E no estranho sonho, a Cinderela de vestido cor de rosa, transforma-se numa acrobata  e, num inacreditável salto mortal poético, alcança o solo como se fosse zombeteira cascata de flores.
O mundo dos sonhos, fascinação perpétua da curiosidade humana. Tantas teorias. Tantas explicações. Outro tanto de superstição. E o fascínio continua com perguntas sem respostas. Os sonhos vêm do céu? Do inferno? Do sistema nervoso? Do inconsciente? São mensageiros? Talvez... avisos?

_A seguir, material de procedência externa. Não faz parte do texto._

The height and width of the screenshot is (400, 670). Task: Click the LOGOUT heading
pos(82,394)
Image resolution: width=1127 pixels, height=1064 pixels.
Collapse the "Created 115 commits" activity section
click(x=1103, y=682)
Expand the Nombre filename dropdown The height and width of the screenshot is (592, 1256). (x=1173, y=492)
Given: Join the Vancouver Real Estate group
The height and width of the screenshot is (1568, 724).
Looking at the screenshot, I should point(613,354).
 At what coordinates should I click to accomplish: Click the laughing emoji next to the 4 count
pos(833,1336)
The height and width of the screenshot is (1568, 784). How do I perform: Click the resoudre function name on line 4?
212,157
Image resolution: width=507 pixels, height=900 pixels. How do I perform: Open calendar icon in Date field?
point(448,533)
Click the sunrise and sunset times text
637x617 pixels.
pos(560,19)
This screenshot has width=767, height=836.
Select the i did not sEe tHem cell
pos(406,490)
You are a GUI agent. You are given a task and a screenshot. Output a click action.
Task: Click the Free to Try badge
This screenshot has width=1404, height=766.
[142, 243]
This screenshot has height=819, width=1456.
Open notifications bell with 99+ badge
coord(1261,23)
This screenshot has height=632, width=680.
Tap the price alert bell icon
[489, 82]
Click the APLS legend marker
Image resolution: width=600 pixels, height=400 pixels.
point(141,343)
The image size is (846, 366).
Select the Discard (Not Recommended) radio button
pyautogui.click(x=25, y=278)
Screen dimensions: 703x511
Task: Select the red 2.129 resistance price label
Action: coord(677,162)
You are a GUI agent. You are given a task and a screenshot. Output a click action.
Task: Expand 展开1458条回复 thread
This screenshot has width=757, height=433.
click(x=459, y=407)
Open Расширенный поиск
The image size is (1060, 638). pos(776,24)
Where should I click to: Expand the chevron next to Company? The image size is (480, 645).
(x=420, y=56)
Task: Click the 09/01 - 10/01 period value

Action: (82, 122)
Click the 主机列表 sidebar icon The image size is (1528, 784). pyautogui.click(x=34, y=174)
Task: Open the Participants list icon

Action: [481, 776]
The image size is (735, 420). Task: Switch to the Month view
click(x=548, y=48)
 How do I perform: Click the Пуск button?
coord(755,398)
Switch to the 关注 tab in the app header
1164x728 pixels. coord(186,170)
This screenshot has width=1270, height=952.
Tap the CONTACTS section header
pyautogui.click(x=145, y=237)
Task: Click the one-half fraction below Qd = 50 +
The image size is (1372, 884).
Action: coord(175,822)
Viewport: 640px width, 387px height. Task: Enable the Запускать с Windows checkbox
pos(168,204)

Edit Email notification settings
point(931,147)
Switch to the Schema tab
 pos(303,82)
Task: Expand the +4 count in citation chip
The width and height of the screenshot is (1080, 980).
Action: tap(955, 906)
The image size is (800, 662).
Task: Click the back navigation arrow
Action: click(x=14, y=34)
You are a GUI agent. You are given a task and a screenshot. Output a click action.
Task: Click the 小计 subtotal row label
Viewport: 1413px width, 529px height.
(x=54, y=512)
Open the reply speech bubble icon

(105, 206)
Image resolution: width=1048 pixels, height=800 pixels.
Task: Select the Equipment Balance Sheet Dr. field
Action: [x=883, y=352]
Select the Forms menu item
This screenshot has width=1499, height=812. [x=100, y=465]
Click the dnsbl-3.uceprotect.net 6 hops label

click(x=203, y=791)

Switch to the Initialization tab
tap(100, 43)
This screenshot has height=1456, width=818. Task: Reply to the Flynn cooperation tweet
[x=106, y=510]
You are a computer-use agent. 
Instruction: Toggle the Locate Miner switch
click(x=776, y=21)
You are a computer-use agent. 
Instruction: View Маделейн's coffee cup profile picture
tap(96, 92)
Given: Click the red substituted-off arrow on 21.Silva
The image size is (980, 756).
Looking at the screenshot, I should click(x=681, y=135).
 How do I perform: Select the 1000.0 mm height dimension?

Maluquices?..8ei lá! São fantásticos!
Se vocês tivessem visto a zombeteira cascata de flores que eu vi! Morram de inveja. Foi lindo. Se nos sonhos existe a possibilidade de acrobáticas cascatas de flores poéticas, recuso-me a acreditar na impossibilidade de vê-las no mundo real.
Talvez o grande problema de nosso mundo atual seja a quantidade de pesadelos. De repente, tem muita gente dormindo de barriga cheia, ou vazia, tendo pesadelos horríveis, e trazendo os mesmos para a realidade.
Talvez outro grande problema seja o grupo que sonha bonito, mas acha que é só sonho, e nem se preocupa em torná-lo real.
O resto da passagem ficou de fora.